This would be a strange sort of #hacking -- apparently the #hackers would occasional #hack her Twitter account to send out anti-semitic, pro-Hilter, and pro-9/11 tweets, then cede control back to her, and then re-#hack her account, all without her realizing it, until now.

Here are the Tweets. Enjoy.


On Twitter, Ibrahim is quite blunt regarding her views. On July 18 of last year, after five Israeli tourists and a Bulgarian bus driver were killed a suicide bombing attack, Ibrahim jubilantly tweeted: “An explosion on a bus carrying Israelis in Burgas airport in Bulgaria on the Black Sea. Today is a very sweet day with a lot of very sweet news.”

Ibrahim frequently uses Twitter to air her anti-Semitic views.
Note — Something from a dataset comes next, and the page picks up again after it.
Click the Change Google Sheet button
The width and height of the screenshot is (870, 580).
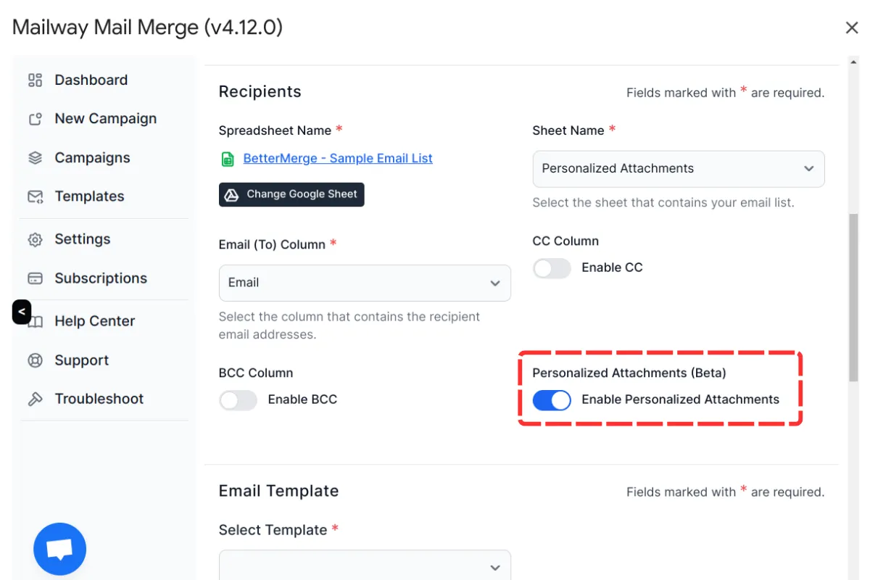point(291,194)
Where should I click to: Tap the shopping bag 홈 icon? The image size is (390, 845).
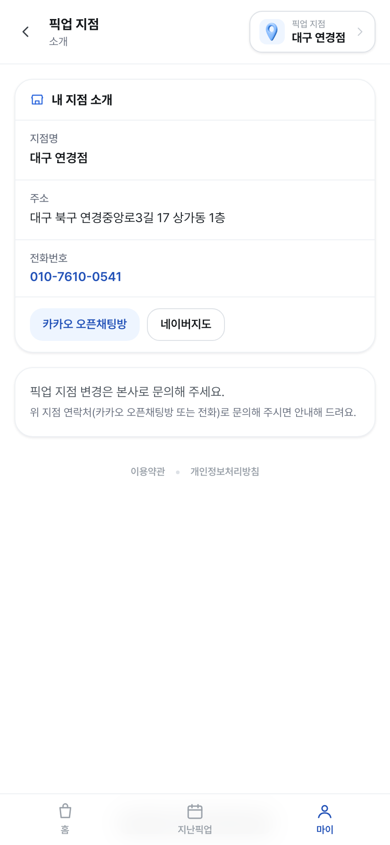point(65,811)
Last August 4, commenting on demonstrations in Saudi Arabia, she described the ruling Al Saud family as “dirtier than the Jews.” Seventeen days later she tweeted in reference to Adolf Hitler: “I have discovered with the passage of days, that no act contrary to morality, no crime against society, takes place, except with the Jews having a hand in it. Hitler.”

Ibrahim holds other repellent views as well. As a mob was attacking the United States embassy in Cairo on the eleventh anniversary of 9/11, pulling down the American flag and raising the flag of Al Qaeda, Ibrahim wrote on twitter: “Today is the anniversary of 9/11. May every year come with America burning.” Possibly fearing the consequences of her tweet, she deleted it a couple of hours later, but not before a screen shot was saved by an Egyptian activist.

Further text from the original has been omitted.